Je me propose ici de faire la lumière sur les trois « caducées » qui ornent nostre coiffe à savoir les symboles des filières Médecine, Commerce/Eco/Gestion/Kiné et Pharmacie.

 

Symbole des carabins : le bâton d’Asclépios/Esculape.

Description

Symbole du corps médical en France (d’autres pays ont en effet choisi d’autres symboles, comme le caducée Mercure), il est composé en première intention d’un long bâton d’olivier autour duquel s’enroule un serpent que l’on a décrit aujourd’hui pour être la couleuvre d’Esculape Zamenis longissimus (nous nous attarderons sur ce serpent plus loin dans cette présentation).
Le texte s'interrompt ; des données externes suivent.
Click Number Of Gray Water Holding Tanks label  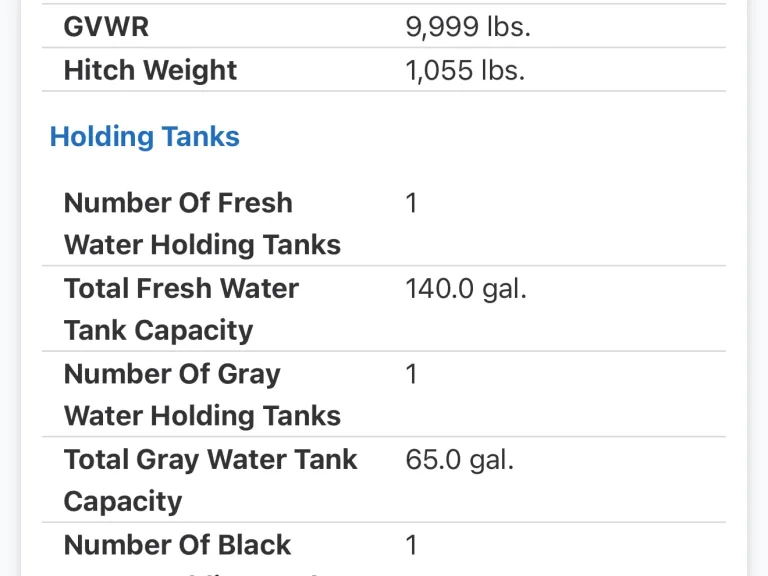point(202,395)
Insigne pour faluche – Stadium : bâton d’Asclépios

 

De nos jours le sceptre est plus droit (certaines représentations antiques figurent plus nettement la branche d’olivier au naturel), surmonté du miroir de la prudence (en référence au diagnostic et au paradigme médical primum non nocere encore d’actualité) et surchargé des palmes croisées d’olivier (attribut d’Asclepios/Esculape et symbole de la longévité) et de laurier (attribut d’Apollon, père d’Asclepios/Esculape et symbole d’autorité et de savoir).
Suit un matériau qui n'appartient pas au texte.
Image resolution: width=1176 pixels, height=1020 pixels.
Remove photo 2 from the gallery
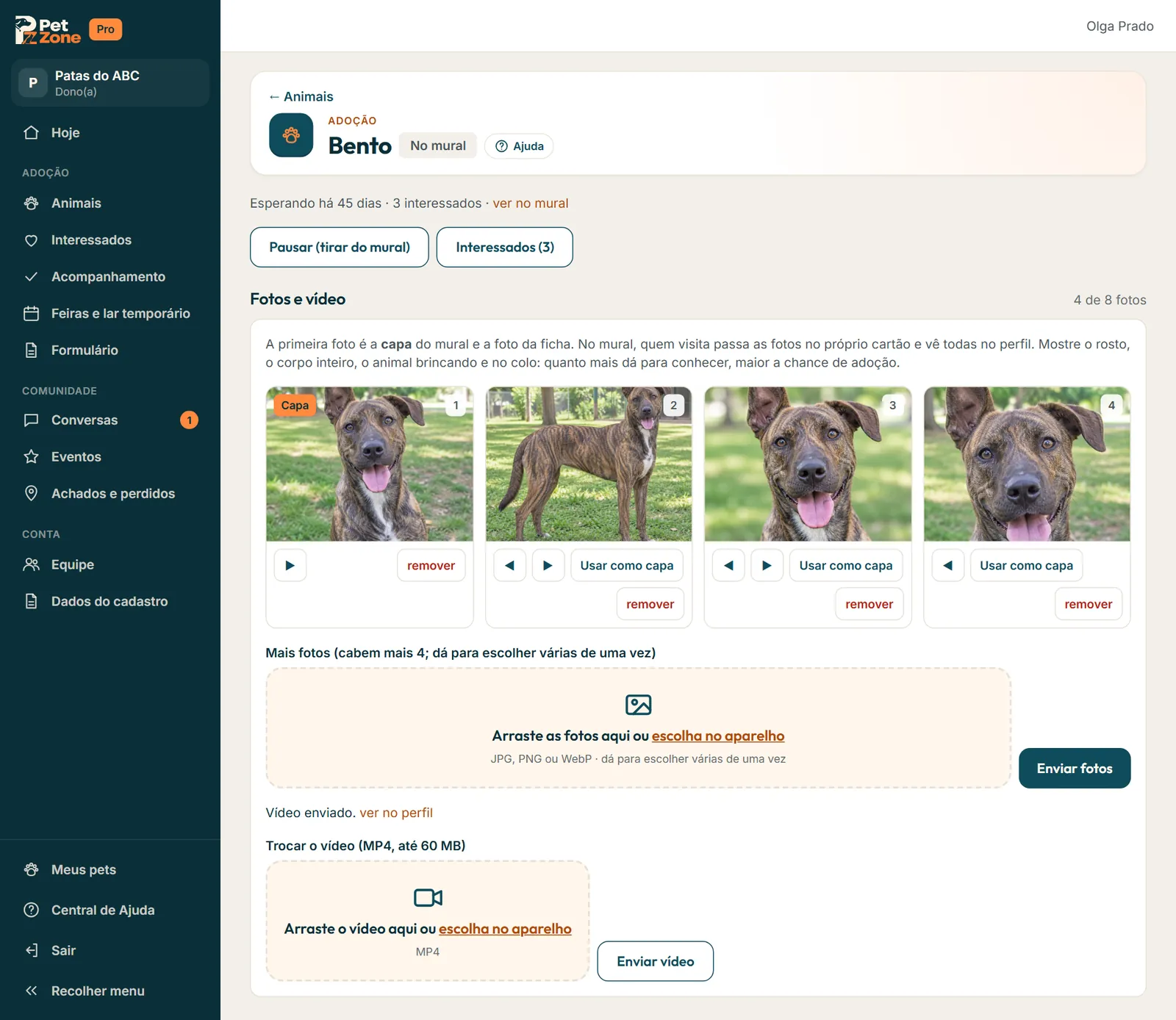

En France la première utilisation du bâton d’Asclépios pour représenter le corps des médecins est sans doute le sceau de l’Université de Montpellier en 1605. Le caducée de Mercure lui fut longtemps préféré avant que quelques auteurs s’en insurgent au XIXème et rende à Asclépios/Esculape son patronage sur la médecine, dans certains pays (notamment les États-Unis d’Amérique) le caducée Mercure représente toujours les médecins…
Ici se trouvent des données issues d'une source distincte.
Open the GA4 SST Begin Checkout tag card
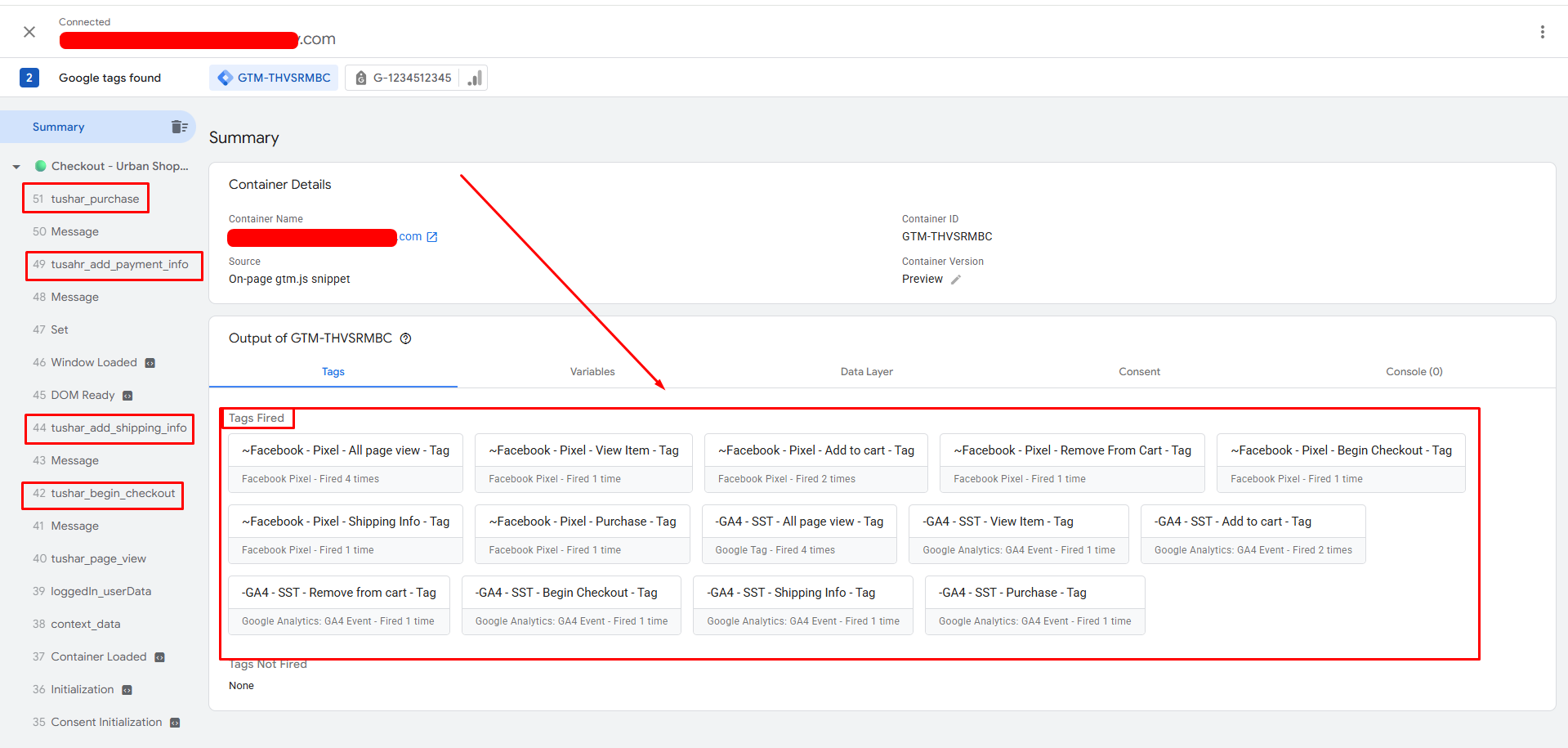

Logo du conseil de l’Ordre National des Médecins

 

Asclepios/Esculape

Esculape est le dieu de la médecine magique et de la chirurgie. Il serait, selon nos antiques aïeux, à l’origine de la constellation du Serpentaire. On lui attribue la fondation de la médecine. Représenté barbu et pensif, il est souvent appuyé sur une canne d’olivier et il arbore les palmes tantôt de laurier, tantôt d’olivier.

Asclepios

 

Il est le fils d’Apollon et de Coronis (Corbeaux), une mortelle qu’il tuera pour son infidélité avec un mortel Ischys (Pindare, Pythiques, IX, 104). Il est élevé par le centaure Chyron, le précepteur antique bien connu, qui lui apprend les incantations, la science des philtres, des drogues et de la chirurgie (Pindare, Pythiques III). Il fait, un temps, partie des Argonautes qu’il aide par ses talents de médecin. L’histoire de sa naissance est étroitement liée au corbeau : certains auteurs prêtent à la traîtrise d’un corbeau la mort de la mère d’Esculape (l’oiseau aurait, à tort, colporté la fausse nouvelle de l’infidélité de Coronis) et la malédiction d’Apollon, sa punition, qui rendit l’oiseau noir alors qu’il était, dit-on, blanc auparavant.

Il est le dépositaire du sang de la Gorgone Méduse, poison et remède (Apollodore III) et figure les premières idées de posologie et des balances bénéfices-risques qu’abordera Galien, père de la pharmacie. Faiseur de miracles, il ressuscite les morts et c’est pour cette hérésie qu’il est foudroyé par Zeus. Il ne rejoint cependant pas l’Hadès et devient un dieu à part entière.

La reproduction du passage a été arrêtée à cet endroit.